行きたかった
行き

ラブホテルにて

部屋の感じが、思っていたのと、少し違うかった。


「この部屋、キラキラした照明が少ない気がする」

「ごめん。もっと、値段が高ければ、キラキラが、多いんだけど。俺には、これが精一杯なのさ。祥も、この部屋でいいって言ったじゃん」

「言ったけど…」

「祥、お菓子に夢中だったからな」

「う…はい」

「もっと、違う部屋を、見たかったら、また、俺を誘うんだな」

「そんなに祥と、エッチしたいの?」

「やりたいよ。セックス」

「無理。そんなしつこく言うなら、このお菓子あげないんだから」

「はい。ごめんなさい。
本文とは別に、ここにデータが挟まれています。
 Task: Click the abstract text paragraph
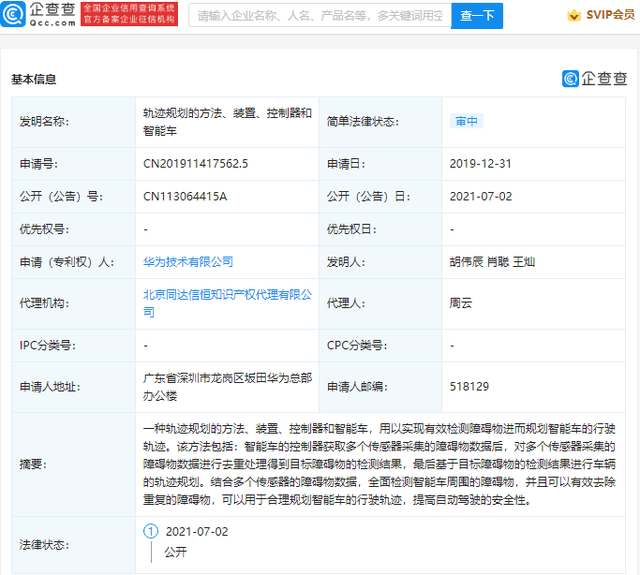tap(379, 464)
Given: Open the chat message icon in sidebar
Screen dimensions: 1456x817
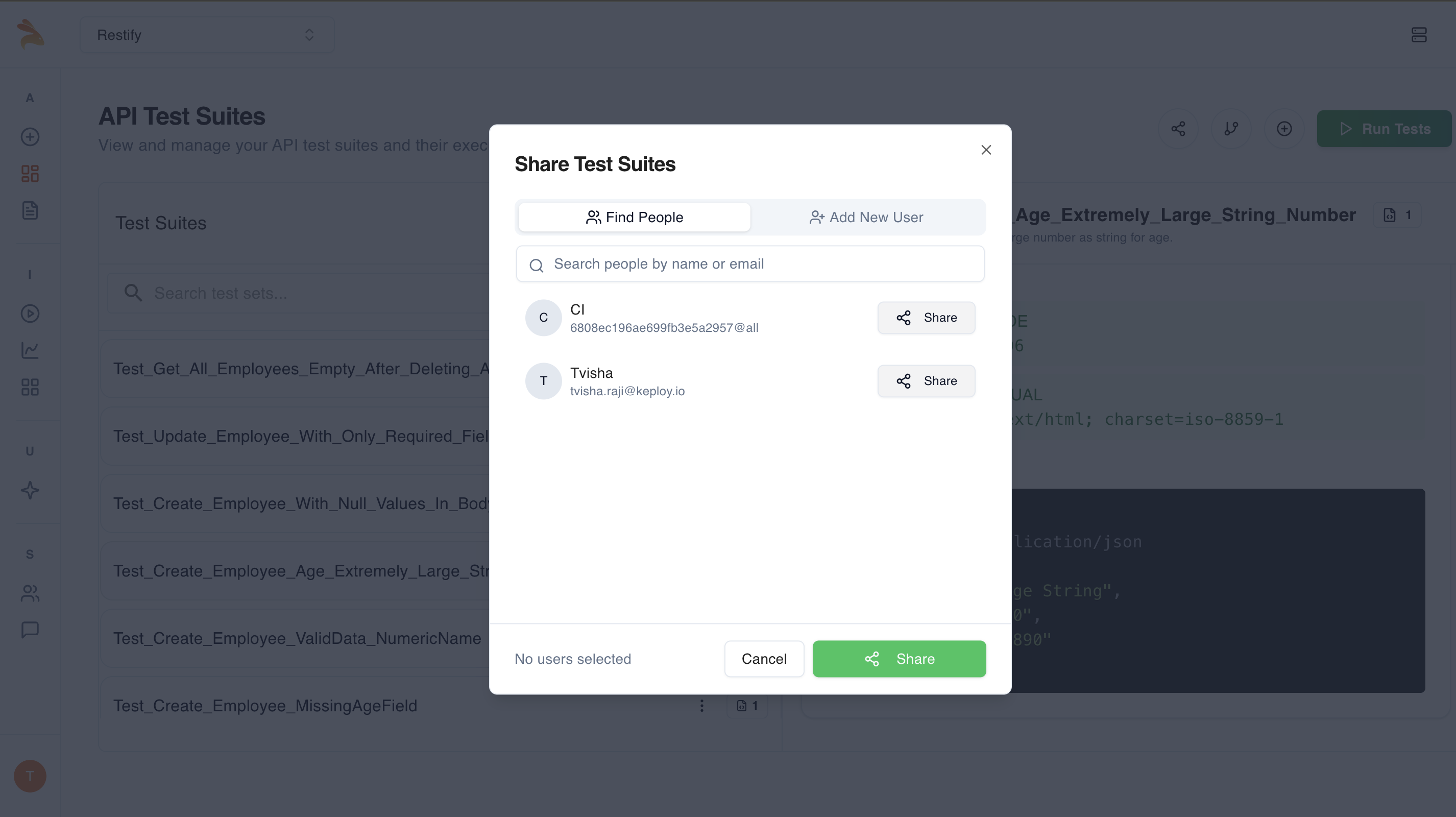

そのお菓子、好きだから、もう言わない」


私の手から、健二が好きなお菓子を、奪い取った。






「テレビつけていい?」

「いいよ」







「ぎゃっ、これ、何?」

「あ、これ、男性器を…」

「それを、聞いてるんじゃない!」

「これは、アダルトビデオ。これ、観たくて、つけたんじゃないの?」

「違うから!変えてよ」

「わかった。この映画だったら、いいよな。恋愛ものだけど」


テレビには、男女が、食事をするシーンが、映し出されている。

「恋愛物?ま、さっきよりは、いい。アクションものはないの?」

「ない」

「嘘、あるはずよ」

「じゃ、自分で、操作してみれば?今度、間違えても、知らないけど」

「意地悪」

「でも、どうして、アダルトビデオは、嫌なの?」

「嫌だもの。理由は、特にない」

「ふーん」

「祥、これでも飲んで、落ち着いたら?」
 
「落ち着いてるし。って、これ、祥が、買ったものだよね?」

「そうだけど。飲んだら?」

「うっ、ん。飲むけどね。これ、なんだと思う?」

「祥が買ったんじゃないの?これ」

「英語で書いてるから、読めない。感覚で、美味しいかなっと思って、買ったから。健二、読めないの?」

「読めない」

「読めるくせに。健二って、そんなに、意地悪だっけ?」

「さあね」


私は、その飲料を、一気に飲んだ。

リンゴ味の炭酸飲料だった。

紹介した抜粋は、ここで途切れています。